A new approach to locally adaptive polynomial regression
Sabyasachi Chatterjee, Subhajit Goswami, Soumendu Sundar Mukherjee
TL;DR
This work tackles locally adaptive nonparametric regression by introducing LASER, a bandwidth-selection method driven by a local discrepancy measure that mirrors regression-tree splitting criteria. By selecting the largest interval around each point where the discrepancy is below a universal threshold $\lambda$, LASER achieves near-optimal pointwise adaptation to local Hölder regularity with a single tuning parameter, $\lambda \asymp \sigma\sqrt{\log n}$. The authors establish non-asymptotic risk bounds that adapt to the local smoothness $f \in C^{r_0,\alpha_0}$ and provide a unified analysis across degrees $r$, supported by polynomial-structure lemmas.
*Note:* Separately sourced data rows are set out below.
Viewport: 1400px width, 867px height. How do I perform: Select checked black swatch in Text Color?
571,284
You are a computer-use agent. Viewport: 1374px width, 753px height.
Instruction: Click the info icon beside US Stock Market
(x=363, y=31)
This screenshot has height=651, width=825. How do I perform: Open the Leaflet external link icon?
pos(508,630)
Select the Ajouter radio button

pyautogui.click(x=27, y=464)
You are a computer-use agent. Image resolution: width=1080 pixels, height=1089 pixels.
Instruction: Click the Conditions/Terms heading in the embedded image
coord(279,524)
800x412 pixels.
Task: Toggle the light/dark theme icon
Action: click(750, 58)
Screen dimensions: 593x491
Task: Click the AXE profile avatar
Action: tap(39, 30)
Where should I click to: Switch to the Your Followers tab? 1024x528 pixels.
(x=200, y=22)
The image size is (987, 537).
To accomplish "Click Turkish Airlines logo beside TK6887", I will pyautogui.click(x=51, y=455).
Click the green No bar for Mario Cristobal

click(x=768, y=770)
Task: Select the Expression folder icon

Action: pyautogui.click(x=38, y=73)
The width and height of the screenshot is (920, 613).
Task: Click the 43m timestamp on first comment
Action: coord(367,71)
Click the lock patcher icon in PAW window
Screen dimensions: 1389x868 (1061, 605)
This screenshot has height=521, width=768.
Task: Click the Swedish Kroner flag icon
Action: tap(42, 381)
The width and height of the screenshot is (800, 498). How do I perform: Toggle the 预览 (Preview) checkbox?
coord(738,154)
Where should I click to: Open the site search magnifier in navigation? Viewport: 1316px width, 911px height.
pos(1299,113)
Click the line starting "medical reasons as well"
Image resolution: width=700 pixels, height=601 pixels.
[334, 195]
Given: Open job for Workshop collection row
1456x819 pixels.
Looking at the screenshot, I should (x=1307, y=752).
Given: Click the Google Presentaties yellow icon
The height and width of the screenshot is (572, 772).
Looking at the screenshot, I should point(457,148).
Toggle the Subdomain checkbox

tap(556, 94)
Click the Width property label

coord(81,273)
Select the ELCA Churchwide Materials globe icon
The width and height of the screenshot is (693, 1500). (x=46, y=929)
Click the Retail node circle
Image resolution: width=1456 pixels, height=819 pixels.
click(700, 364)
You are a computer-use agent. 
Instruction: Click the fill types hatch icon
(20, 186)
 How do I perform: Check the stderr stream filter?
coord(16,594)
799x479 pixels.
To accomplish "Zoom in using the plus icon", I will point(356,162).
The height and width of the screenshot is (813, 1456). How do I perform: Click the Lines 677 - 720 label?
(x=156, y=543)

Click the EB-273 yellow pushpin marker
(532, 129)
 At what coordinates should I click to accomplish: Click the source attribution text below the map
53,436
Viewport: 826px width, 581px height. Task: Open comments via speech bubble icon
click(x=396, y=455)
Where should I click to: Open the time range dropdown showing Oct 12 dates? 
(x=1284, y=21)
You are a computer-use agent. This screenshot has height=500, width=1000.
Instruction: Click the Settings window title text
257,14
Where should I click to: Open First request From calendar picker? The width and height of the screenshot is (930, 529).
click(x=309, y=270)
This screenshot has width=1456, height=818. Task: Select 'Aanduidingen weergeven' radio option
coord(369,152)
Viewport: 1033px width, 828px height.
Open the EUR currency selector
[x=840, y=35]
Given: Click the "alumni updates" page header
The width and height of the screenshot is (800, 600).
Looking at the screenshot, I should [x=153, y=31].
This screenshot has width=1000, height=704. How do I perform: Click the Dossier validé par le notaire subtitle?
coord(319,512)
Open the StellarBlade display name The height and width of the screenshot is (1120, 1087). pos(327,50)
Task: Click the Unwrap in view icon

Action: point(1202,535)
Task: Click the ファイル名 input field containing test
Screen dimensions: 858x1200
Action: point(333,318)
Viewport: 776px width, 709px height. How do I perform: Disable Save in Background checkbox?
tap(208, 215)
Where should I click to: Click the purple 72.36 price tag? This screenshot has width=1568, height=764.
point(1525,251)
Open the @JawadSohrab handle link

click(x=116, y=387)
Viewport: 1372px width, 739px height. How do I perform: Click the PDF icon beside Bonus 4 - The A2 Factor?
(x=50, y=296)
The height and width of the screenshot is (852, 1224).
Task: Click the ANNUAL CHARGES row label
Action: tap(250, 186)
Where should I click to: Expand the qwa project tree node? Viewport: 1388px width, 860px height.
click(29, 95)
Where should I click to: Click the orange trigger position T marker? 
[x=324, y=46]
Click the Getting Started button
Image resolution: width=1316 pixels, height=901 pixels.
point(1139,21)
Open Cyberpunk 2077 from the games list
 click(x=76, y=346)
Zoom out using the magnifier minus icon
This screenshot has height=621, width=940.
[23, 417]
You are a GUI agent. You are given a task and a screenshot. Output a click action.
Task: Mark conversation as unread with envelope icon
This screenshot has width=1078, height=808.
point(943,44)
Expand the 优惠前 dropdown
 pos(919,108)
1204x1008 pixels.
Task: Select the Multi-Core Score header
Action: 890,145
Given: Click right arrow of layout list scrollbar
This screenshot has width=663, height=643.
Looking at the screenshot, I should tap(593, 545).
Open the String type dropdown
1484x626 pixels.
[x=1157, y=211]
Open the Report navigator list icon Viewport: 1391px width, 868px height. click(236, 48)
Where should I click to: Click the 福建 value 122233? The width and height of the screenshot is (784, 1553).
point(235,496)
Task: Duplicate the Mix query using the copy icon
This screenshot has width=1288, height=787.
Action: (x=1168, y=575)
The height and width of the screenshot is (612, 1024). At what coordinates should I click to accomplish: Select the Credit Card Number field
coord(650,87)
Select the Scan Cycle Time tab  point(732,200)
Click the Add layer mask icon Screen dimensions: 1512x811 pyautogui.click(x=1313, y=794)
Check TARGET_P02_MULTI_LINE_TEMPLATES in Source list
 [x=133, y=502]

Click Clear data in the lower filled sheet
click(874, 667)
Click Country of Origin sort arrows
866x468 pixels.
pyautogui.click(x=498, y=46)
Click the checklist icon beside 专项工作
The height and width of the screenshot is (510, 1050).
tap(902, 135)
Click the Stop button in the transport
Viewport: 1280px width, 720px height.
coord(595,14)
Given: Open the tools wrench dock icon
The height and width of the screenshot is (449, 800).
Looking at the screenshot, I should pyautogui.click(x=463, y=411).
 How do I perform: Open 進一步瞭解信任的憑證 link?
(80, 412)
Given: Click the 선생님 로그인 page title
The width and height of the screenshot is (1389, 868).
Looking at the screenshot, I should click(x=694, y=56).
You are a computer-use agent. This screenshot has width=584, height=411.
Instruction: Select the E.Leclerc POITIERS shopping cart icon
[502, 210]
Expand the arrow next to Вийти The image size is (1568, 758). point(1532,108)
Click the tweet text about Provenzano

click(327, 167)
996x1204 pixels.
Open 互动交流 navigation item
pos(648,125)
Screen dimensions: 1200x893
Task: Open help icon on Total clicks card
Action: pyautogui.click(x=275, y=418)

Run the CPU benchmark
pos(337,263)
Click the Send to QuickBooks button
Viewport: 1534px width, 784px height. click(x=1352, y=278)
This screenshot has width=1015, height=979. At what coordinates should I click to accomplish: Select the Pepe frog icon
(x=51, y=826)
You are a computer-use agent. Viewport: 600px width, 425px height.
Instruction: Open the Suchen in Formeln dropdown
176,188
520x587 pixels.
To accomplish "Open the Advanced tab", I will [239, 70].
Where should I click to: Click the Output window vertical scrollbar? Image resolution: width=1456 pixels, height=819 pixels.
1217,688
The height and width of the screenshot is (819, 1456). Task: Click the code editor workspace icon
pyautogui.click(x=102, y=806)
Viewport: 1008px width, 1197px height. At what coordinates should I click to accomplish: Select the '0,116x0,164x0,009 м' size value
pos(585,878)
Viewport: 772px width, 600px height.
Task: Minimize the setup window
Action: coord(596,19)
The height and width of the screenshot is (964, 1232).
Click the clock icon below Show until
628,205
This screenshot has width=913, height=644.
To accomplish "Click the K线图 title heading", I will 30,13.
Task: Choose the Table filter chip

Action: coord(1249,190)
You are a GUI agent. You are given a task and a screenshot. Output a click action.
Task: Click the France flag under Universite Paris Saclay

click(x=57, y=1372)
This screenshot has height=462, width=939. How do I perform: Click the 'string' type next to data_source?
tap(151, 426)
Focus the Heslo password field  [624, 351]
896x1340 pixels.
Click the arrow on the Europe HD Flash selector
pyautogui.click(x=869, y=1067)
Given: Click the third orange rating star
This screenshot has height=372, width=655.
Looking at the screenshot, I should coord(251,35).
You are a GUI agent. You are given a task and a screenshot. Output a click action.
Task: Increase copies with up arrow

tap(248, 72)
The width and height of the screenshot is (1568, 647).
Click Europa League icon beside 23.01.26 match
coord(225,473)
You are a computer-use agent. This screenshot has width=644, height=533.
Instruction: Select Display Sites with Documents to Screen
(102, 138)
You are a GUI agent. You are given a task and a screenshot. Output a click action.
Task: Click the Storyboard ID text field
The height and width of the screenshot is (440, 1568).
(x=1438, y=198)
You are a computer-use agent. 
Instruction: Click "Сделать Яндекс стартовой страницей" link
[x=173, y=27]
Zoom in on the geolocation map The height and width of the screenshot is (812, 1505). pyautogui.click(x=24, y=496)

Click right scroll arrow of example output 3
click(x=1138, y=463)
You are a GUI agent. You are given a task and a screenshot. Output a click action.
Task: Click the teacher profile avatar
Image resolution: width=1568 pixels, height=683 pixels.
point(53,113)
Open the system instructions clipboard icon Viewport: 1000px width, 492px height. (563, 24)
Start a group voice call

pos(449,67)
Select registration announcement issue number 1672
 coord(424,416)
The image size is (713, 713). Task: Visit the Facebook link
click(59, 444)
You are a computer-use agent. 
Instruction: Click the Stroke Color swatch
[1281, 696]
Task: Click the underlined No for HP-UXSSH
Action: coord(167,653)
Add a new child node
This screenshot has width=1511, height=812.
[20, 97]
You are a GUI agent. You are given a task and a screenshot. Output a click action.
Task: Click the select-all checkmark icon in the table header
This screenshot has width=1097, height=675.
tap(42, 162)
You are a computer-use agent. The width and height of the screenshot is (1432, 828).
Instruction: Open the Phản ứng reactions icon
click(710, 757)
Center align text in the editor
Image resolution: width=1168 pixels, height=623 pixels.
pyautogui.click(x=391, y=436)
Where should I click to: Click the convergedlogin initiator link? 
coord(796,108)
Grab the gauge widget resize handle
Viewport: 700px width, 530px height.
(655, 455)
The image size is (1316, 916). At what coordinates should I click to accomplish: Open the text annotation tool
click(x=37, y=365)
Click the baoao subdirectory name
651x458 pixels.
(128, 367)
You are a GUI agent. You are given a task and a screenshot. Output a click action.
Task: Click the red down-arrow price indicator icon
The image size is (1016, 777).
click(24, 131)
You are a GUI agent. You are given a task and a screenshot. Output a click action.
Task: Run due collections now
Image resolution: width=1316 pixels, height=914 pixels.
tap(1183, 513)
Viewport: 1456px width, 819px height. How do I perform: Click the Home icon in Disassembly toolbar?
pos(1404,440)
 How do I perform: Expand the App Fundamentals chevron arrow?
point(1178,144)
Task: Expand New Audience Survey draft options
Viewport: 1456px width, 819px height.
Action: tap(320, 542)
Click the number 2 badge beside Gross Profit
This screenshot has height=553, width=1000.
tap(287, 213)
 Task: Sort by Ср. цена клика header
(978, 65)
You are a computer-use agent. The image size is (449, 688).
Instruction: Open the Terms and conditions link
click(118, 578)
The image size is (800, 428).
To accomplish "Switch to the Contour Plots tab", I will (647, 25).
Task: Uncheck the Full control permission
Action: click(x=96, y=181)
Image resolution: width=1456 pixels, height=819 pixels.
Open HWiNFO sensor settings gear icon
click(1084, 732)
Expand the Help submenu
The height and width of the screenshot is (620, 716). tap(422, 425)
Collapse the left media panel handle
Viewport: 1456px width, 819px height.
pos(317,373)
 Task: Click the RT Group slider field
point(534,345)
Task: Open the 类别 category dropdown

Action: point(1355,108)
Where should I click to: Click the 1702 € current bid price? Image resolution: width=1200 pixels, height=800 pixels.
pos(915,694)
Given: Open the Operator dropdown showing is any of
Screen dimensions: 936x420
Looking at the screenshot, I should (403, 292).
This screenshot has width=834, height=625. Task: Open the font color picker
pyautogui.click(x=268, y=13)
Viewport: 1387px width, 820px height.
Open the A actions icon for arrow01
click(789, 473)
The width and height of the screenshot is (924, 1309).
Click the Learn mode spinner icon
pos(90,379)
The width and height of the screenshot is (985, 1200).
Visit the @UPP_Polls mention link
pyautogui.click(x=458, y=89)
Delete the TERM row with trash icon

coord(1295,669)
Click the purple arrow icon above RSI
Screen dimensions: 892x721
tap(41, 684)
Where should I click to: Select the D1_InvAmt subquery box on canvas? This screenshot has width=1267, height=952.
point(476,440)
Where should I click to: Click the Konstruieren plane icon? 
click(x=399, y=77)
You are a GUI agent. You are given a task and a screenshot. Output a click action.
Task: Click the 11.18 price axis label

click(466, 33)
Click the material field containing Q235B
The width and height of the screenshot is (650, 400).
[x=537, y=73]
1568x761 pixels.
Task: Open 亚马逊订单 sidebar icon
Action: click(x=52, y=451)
The method is shown to be competitive with, and often superior to, existing locally adaptive approaches, and is implemented in an R package with efficient dyadic variants, offering a new perspective on bandwidth selection and potential extensions to robust losses and higher dimensions.
Abstract
Adaptive bandwidth selection is a fundamental challenge in nonparametric regression. This paper introduces a new bandwidth selection procedure inspired by the optimality criteria for $\ell_0$-penalized regression. Although similar in spirit to Lepski's method and its variants in selecting the largest interval satisfying an admissibility criterion, our approach stems from a distinct philosophy, utilizing criteria based on $\ell_2$-norms of interval projections rather than explicit point and variance estimates. We obtain non-asymptotic risk bounds for the local polynomial regression methods based on our bandwidth selection procedure which adapt (near-)optimally to the local Hölder exponent of the underlying regression function simultaneously at all points in its domain. Furthermore, we show that there is a single ideal choice of a global tuning parameter in each case under which the above-mentioned local adaptivity holds. The optimal risks of our methods derive from the properties of solutions to a new ``bandwidth selection equation'' which is of independent interest. We believe that the principles underlying our approach provide a new perspective to the classical yet ever relevant problem of locally adaptive nonparametric regression.